Writing for the European Council on Foreign Relations, YouGov’s Peter Kellner highlights an important polling finding:
In July this year, YouGov asked this question: ‘Imagine the British government under David Cameron renegotiated our relationship with Europe and said that Britain’s interests were now protected, and David Cameron recommended that Britain remain a member of the European Union on the new terms. How would you then vote in a referendum on the issue?’…
42% say they would vote to stay in, while 34% would vote to leave.
Tory voters swing right round, from 58-29% for leaving the EU when we ask the conventional in-out referendum question [without Cameron’s endorsement for a ‘yes’ vote], to 55-34% for staying in, if that is what the Prime Minister recommends.
The degree to which Conservative voters can sway a referendum result if they get a strong steer from their party’s leadership mirrors the experience of the AV referendum campaign. When Cameron started campaigning strongly for a no vote in that referendum, Conservative supporters switched in large numbers and the overall figures moved sharply as a result.
* Mark Pack is Party President and is the editor of Liberal Democrat Newswire.

DATA PROVIDED

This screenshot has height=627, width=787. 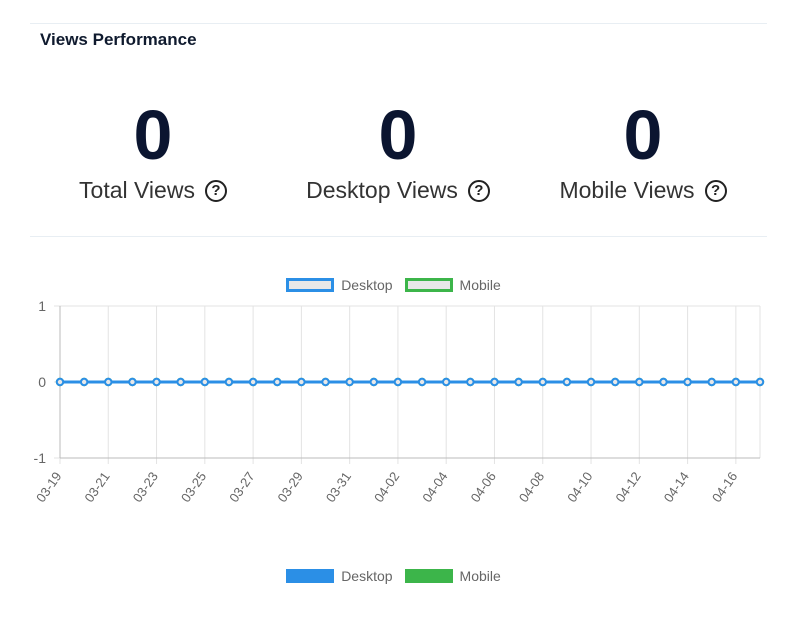 I want to click on stat-label-row: Desktop Views ?, so click(x=398, y=190).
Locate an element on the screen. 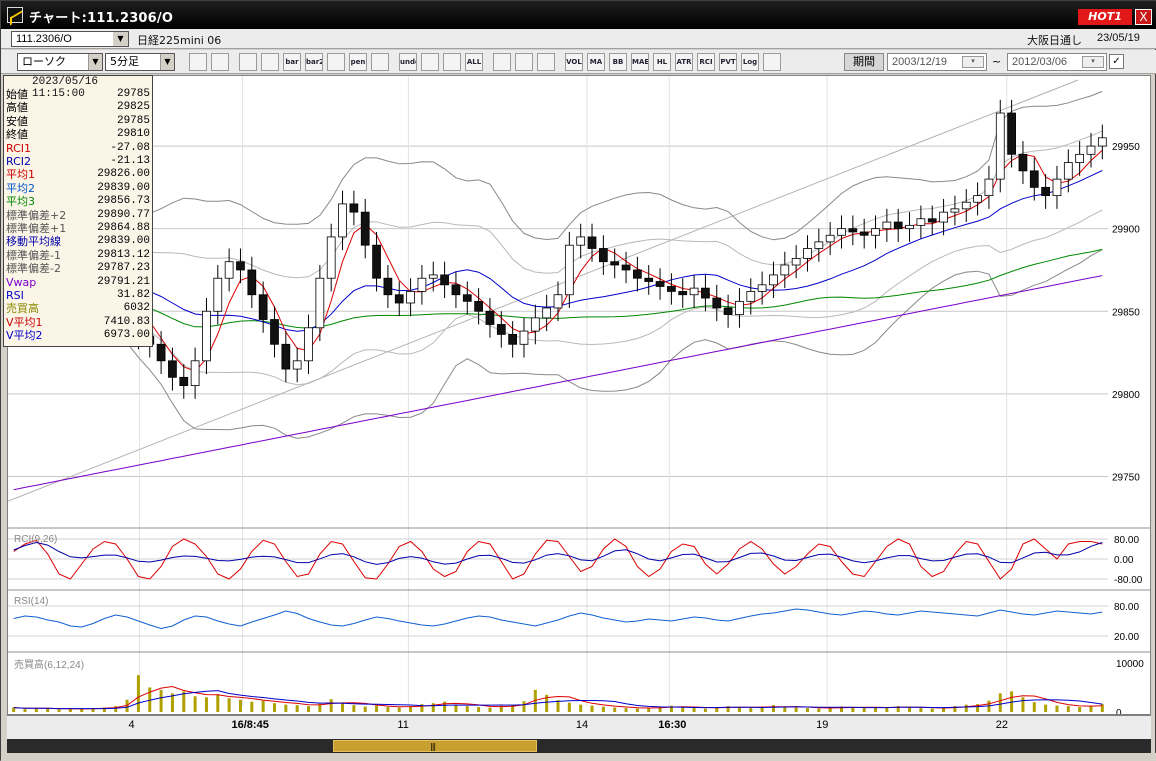 This screenshot has height=761, width=1156. symbol-input: 111.2306/O is located at coordinates (70, 39).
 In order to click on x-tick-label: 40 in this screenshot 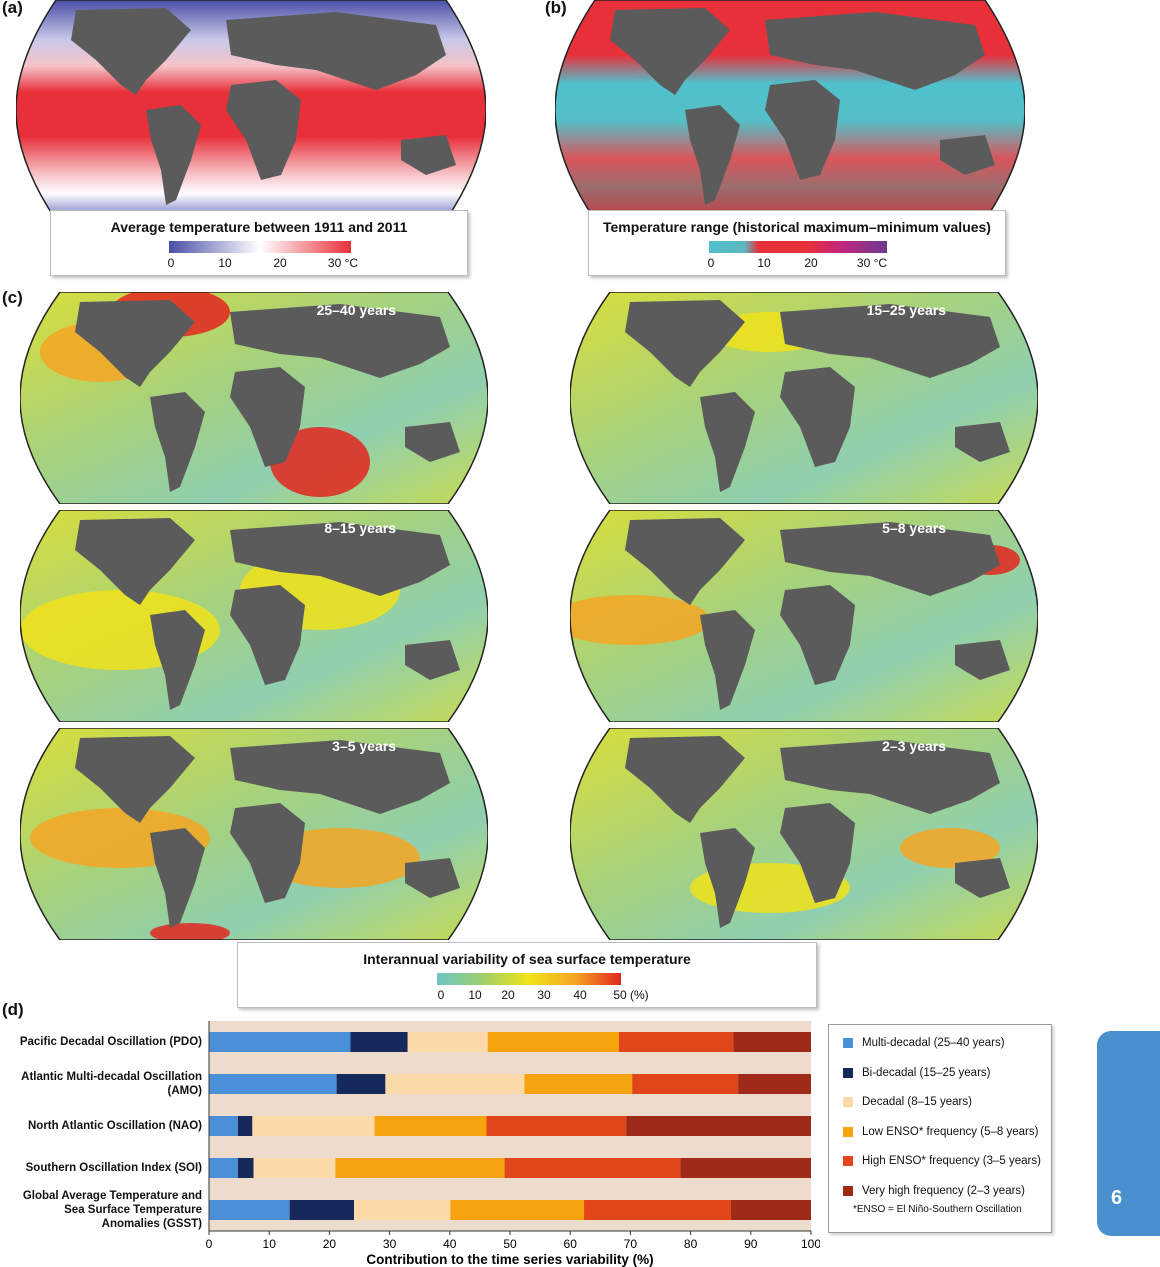, I will do `click(450, 1244)`.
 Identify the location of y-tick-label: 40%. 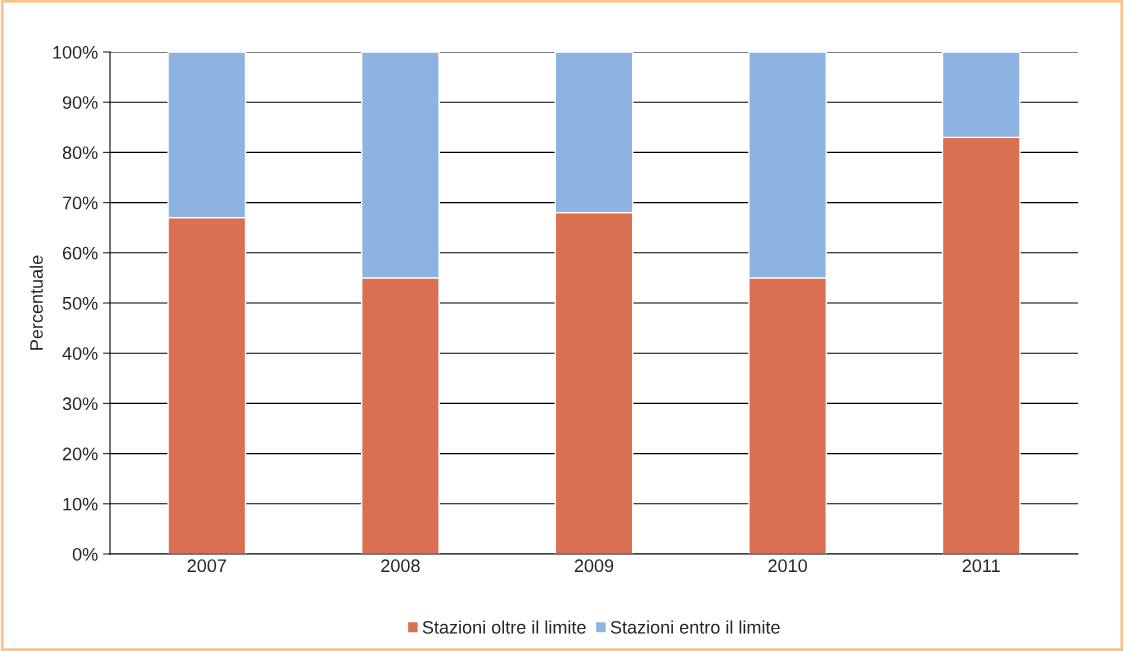
(80, 354).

TASK OBJECTIVE
Resume the article on YouGov's polling about an EU referendum, writing on from its final line.

ANSWER BOX
11 Comments
Yes, it sounds like a good ruse for pro Europeans. However, what if the 1922 Committee, get awfully frustrated by Cameron’s inability to see the (UKIP), writing on the wall, and decide to do an in/out referendum of their own in relation to David Cameron staying in Number 10?
Your theory assumes that Cameron will make it all the way to 2015. Can that be assumed?
Good article by Peter Kellner, i linked it on another thread here a couple of days ago.
I more or less fit the definition of the “pragmatic nationalist”, although I tend to sympathise with “both” of the given positions to any question and remain that oddest of beasts according to Yougov: an optimistic EUroskeptic.
“There is also a clear, though lesser, correlation between how we view the EU and whether we think Britain has grown better or worse in the past 30-40 years. By three-to-one, pro-EU respondents think Britain has improved, while by five-to-three, those who regard the EU as a failure think Britain has got worse. The correlation is 0.3. A similar figure applies when we compare expectations for the future, and whether or not our children’s generation will be better off than ours: Those who are pro-EU divide evenly between optimists and pessimists, while those who are anti-EU are overwhelmingly pessimistic.”
Still, the given definition of a pragmatic nationalist appears to fit me very well:
“Pragmatic nationalists (PNs): 23%. Like the WNs, PNs tend to have a traditional view of Britain, but tend to be less pessimistic about the way Britain is heading. They are divided about the merits of overseas aid, but tend to think Britain does need to co-operate with global institutions. Were Britain a castle, they would lower the drawbridge more often than the WNs, to allow more contact with the outside world. They are divided on whether the EU has been successful, but tend not to have strong feelings either way.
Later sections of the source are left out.